A thin, configurable Python crawler/scraper with sitemap and seed-url modes
Project description
mlcrawler
A thin, configurable Python 3.11+ crawler/scraper with both CLI and library API support, featuring sitemap and seed-url modes.
Features
- Library API: Use as a Python library with callback-based processing
- Command Line: Full-featured CLI for standalone crawling
- Sitemap mode: Automatically discover and parse XML sitemaps
- Seed mode: Crawl from starting URLs with link following
- Content extraction: Extract main articles using trafilatura or full page content
- Markdown output: Convert HTML to clean Markdown files
- Metadata tracking: Store fetch metadata in JSON sidecar files
- Configurable: TOML configuration with multi-file merging
- Polite crawling: Respects rate limits, robots.txt, and concurrency controls
- Extensible: Modular architecture with event hooks
Installation
As a Library
# Install from PyPI (once published)
pip install mlcrawler
# Or with uv
uv add mlcrawler
# Or install locally in development mode
uv pip install -e .
For CLI Usage
This project uses uv for dependency management:
# Clone the repository
git clone <repository-url>
cd mlcrawler
# Install dependencies
uv sync
Quick Start
Library API
import asyncio
from mlcrawler import Crawler, Page
async def process_page(page: Page):
"""Called for each crawled page."""
print(f"{page.title}: {page.url}")
print(f"Content: {len(page.markdown)} chars")
async def main():
crawler = Crawler(
max_depth=2,
max_pages=50,
follow_links=True,
)
await crawler.crawl(
"https://example.com",
callback=process_page
)
asyncio.run(main())
Full Library API Documentation →
Command Line Interface
# Crawl using a sitemap
uv run mlcrawler --sitemap https://example.com/sitemap.xml
# Crawl from seed URLs with link following
uv run mlcrawler --url https://example.com --follow --max-depth 2
# Use configuration file
uv run mlcrawler --config mlcrawler.toml
Configuration
mlcrawler uses Dynaconf for unified configuration management with support for:
- Configuration files (TOML, JSON, YAML)
- Environment variables (prefix:
MLCRAWLER_) - CLI overrides
Configuration Precedence (highest to lowest):
- CLI arguments (
--url,--sitemap,--output, etc.) - Environment variables (
MLCRAWLER_MODE,MLCRAWLER_USER_AGENT, etc.) - Configuration files (later files override earlier ones)
- Built-in defaults
Using Multiple Configuration Sources
# Use config files with CLI overrides
uv run mlcrawler crawl --config defaults.toml --config site-specific.toml --output ./my-output
# Environment variables override config files
export MLCRAWLER_USER_AGENT="MyBot/1.0"
export MLCRAWLER_RATE_LIMIT__PER_HOST_DELAY_MS=1000
uv run mlcrawler crawl --config mysite.toml
# CLI args override everything
uv run mlcrawler crawl --sitemap https://example.com/sitemap.xml
Example Configuration
# Crawl mode: 'sitemap' or 'seed'
mode = "sitemap"
# User agent string
user_agent = "mlcrawler/0.1 (+https://yoursite.com/contact)"

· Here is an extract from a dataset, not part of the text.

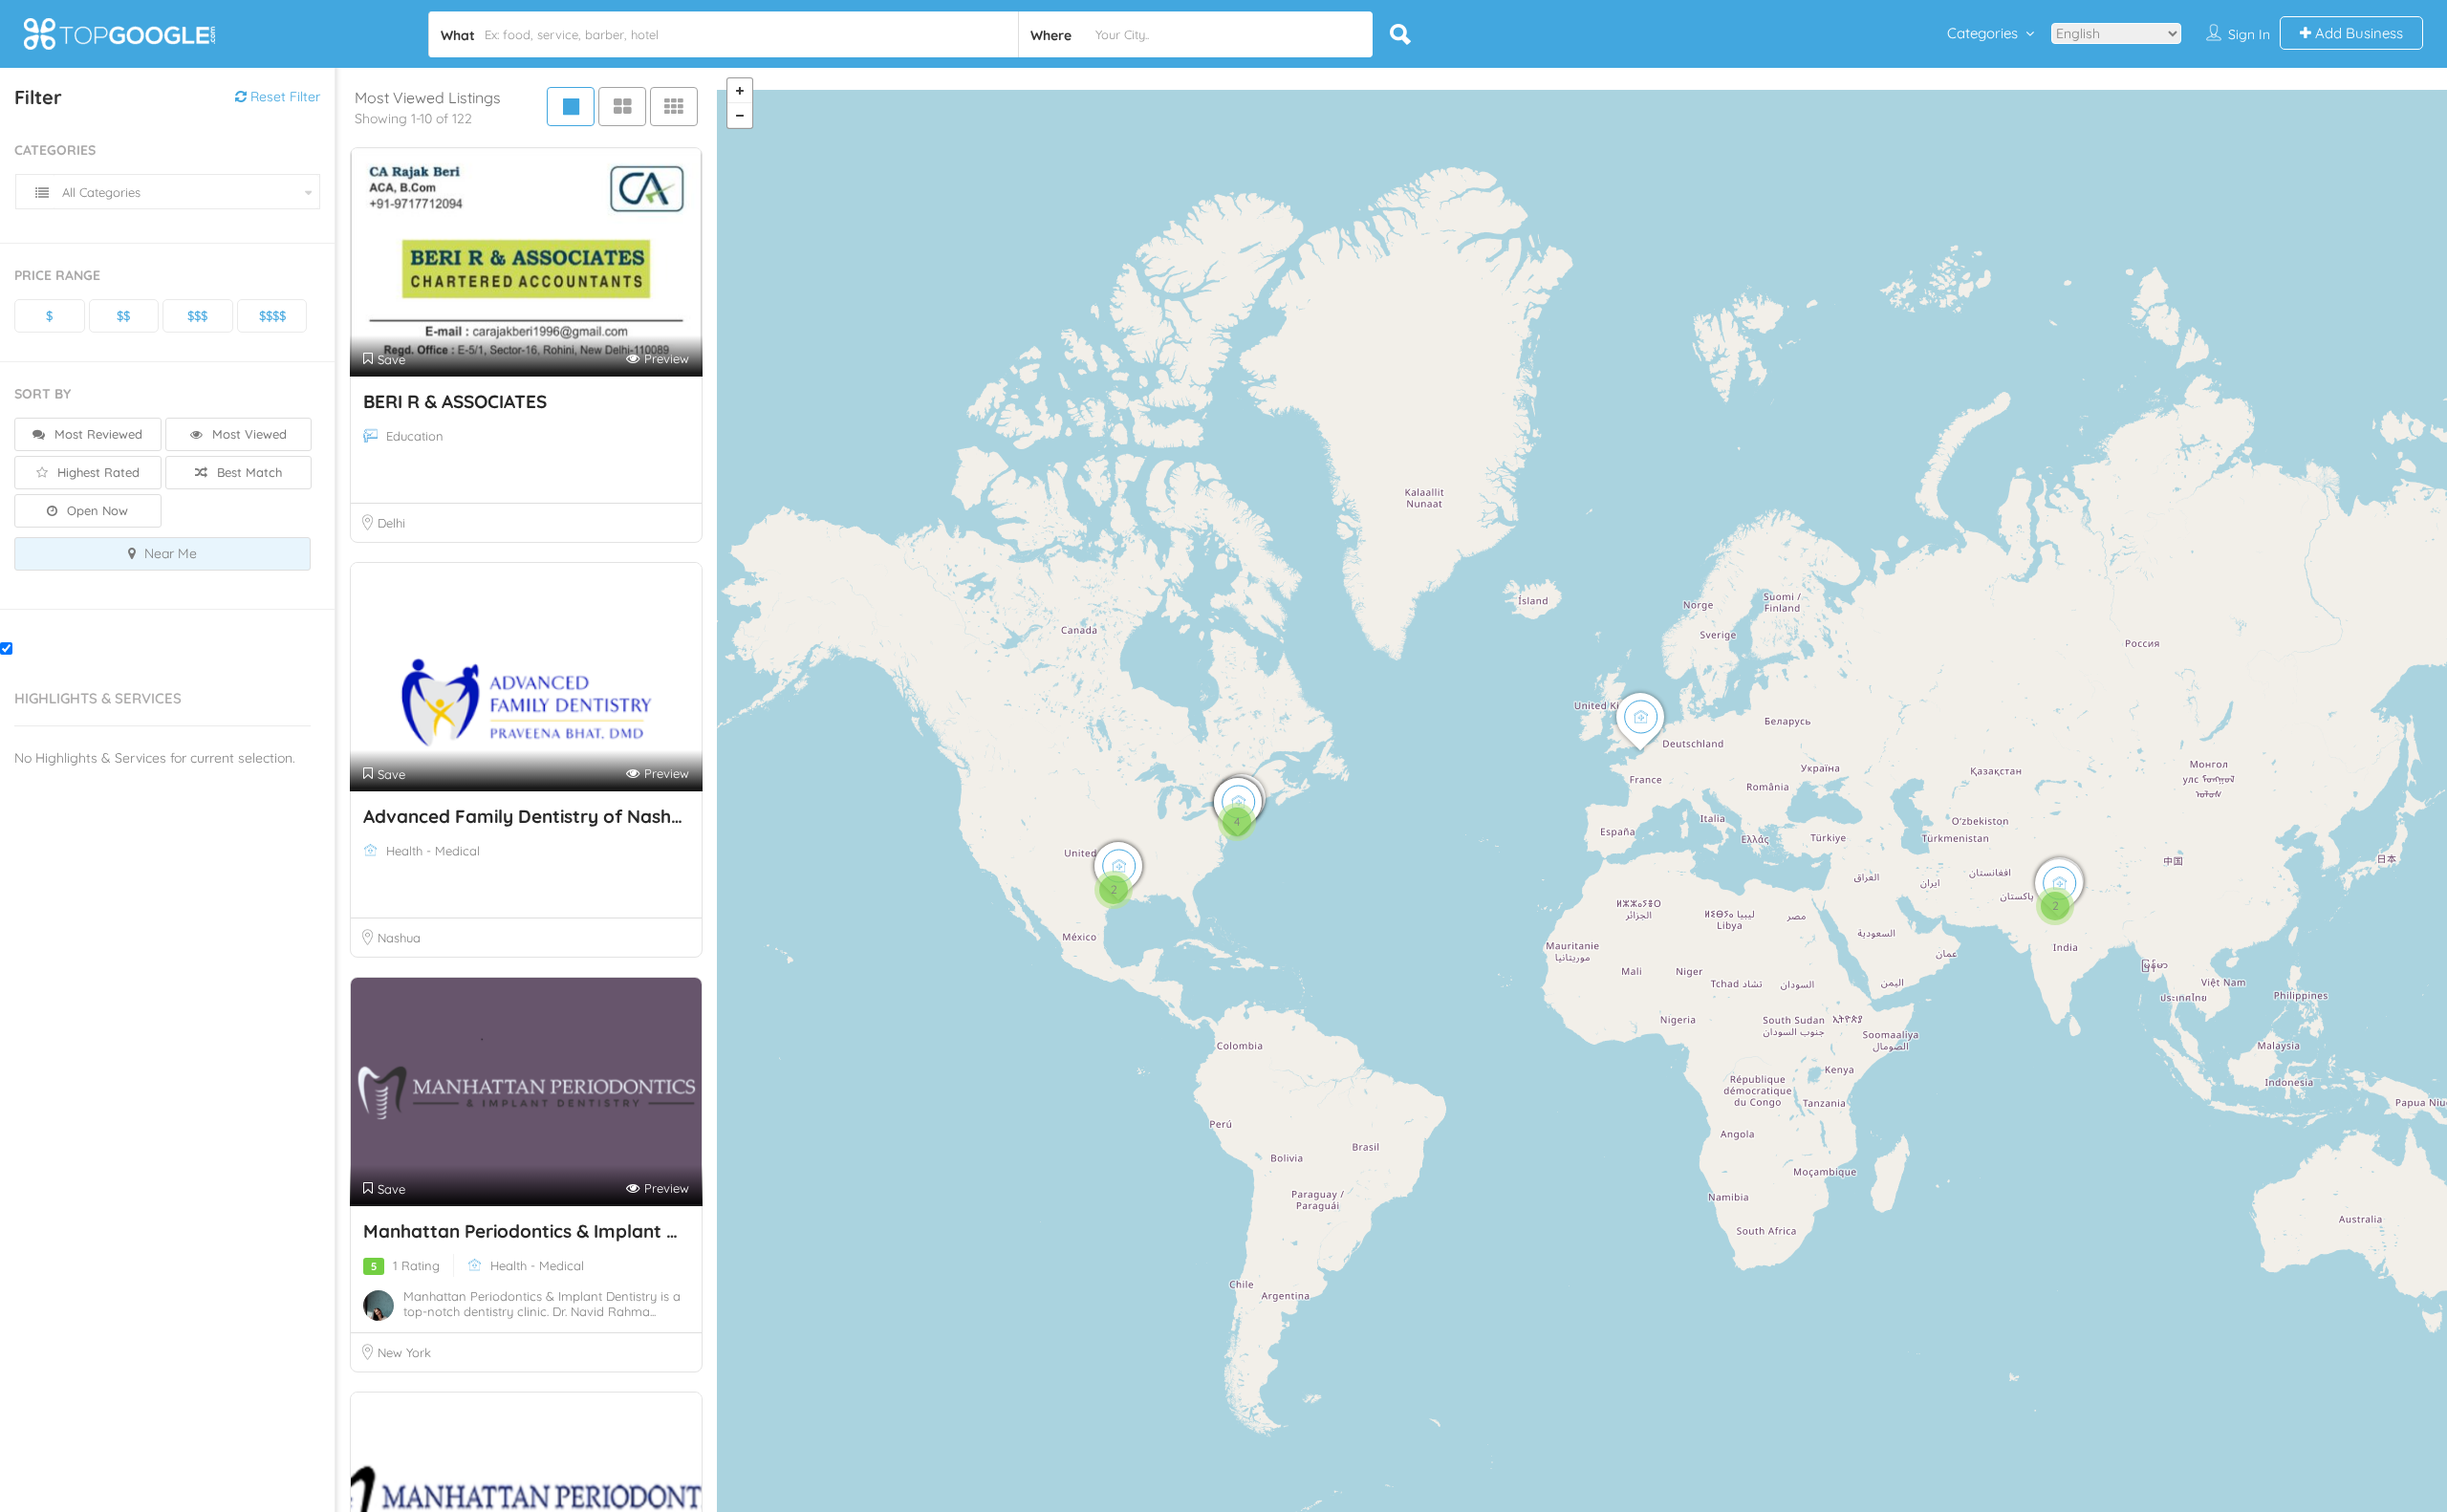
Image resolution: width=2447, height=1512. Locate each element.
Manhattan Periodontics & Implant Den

# Seed URLs for sitemap discovery
seeds = ["https://example.com"]
[limits]
max_pages = 100 # 0 = unlimited
[concurrency]
global = 8
per_host = 4
[rate_limit]
per_host_delay_ms = 500
[output]
dir = "output"
metadata_backend = "json"
[sitemap]
# url = "https://example.com/sitemap.xml" # Optional
use_lastmod = true
[extract]
main_article = false # Use trafilatura for main content extraction
See examples/defaults.toml and examples/site.example.toml for complete configuration examples.
Environment Variables
All configuration options can be set via environment variables using the MLCRAWLER_ prefix:
# Basic settings
export MLCRAWLER_MODE=sitemap
export MLCRAWLER_USER_AGENT="MyBot/1.0 (+https://mysite.com)"
export MLCRAWLER_SAME_DOMAIN_ONLY=true
# Nested settings use double underscores
export MLCRAWLER_OUTPUT__DIR=./my-output
export MLCRAWLER_OUTPUT__METADATA_BACKEND=json
export MLCRAWLER_CONCURRENCY__GLOBAL=4
export MLCRAWLER_CONCURRENCY__PER_HOST=2
export MLCRAWLER_RATE_LIMIT__PER_HOST_DELAY_MS=1000
# Arrays can be comma-separated
export MLCRAWLER_SEEDS="https://example.com,https://example.org"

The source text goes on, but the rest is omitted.